## What to work on
Your answer should restate each line of the data below word for word.
Material provided Block Start
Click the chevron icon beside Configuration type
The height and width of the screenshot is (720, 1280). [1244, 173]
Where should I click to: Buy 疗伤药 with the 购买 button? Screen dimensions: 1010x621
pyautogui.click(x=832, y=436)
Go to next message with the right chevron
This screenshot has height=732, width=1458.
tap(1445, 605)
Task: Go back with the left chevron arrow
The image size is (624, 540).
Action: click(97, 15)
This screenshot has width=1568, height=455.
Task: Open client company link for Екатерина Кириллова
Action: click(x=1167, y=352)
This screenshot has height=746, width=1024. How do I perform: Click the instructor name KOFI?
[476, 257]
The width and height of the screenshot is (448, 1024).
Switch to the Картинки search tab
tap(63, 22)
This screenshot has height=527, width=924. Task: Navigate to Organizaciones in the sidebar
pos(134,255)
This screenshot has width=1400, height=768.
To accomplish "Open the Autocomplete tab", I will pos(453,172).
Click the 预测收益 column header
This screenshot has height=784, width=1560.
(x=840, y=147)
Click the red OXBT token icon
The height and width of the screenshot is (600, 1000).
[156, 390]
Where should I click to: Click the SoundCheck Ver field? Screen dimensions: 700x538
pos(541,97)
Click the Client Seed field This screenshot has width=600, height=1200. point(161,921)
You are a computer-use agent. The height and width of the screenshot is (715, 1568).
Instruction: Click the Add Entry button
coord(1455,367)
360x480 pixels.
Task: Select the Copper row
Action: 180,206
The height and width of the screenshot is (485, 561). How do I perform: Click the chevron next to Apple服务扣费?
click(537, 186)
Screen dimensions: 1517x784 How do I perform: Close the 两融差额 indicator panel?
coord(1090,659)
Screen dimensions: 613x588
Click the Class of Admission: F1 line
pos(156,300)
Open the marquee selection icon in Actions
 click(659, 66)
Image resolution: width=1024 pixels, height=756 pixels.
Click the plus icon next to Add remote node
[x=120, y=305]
Material provided Block End
## Task solution
Click the chevron icon beside Configuration type
The height and width of the screenshot is (720, 1280). [1244, 173]
Where should I click to: Buy 疗伤药 with the 购买 button? Screen dimensions: 1010x621
pyautogui.click(x=832, y=436)
Go to next message with the right chevron
This screenshot has height=732, width=1458.
tap(1445, 605)
Task: Go back with the left chevron arrow
The image size is (624, 540).
Action: click(97, 15)
This screenshot has width=1568, height=455.
Task: Open client company link for Екатерина Кириллова
Action: click(x=1167, y=352)
This screenshot has height=746, width=1024. How do I perform: Click the instructor name KOFI?
[476, 257]
The width and height of the screenshot is (448, 1024).
Switch to the Картинки search tab
tap(63, 22)
This screenshot has height=527, width=924. Task: Navigate to Organizaciones in the sidebar
pos(134,255)
This screenshot has width=1400, height=768.
To accomplish "Open the Autocomplete tab", I will pos(453,172).
Click the 预测收益 column header
This screenshot has height=784, width=1560.
(x=840, y=147)
Click the red OXBT token icon
The height and width of the screenshot is (600, 1000).
[156, 390]
Where should I click to: Click the SoundCheck Ver field? Screen dimensions: 700x538
pos(541,97)
Click the Client Seed field This screenshot has width=600, height=1200. point(161,921)
You are a computer-use agent. The height and width of the screenshot is (715, 1568).
Instruction: Click the Add Entry button
coord(1455,367)
360x480 pixels.
Task: Select the Copper row
Action: 180,206
The height and width of the screenshot is (485, 561). How do I perform: Click the chevron next to Apple服务扣费?
click(537, 186)
Screen dimensions: 1517x784 How do I perform: Close the 两融差额 indicator panel?
coord(1090,659)
Screen dimensions: 613x588
Click the Class of Admission: F1 line
pos(156,300)
Open the marquee selection icon in Actions
 click(659, 66)
Image resolution: width=1024 pixels, height=756 pixels.
Click the plus icon next to Add remote node
[x=120, y=305]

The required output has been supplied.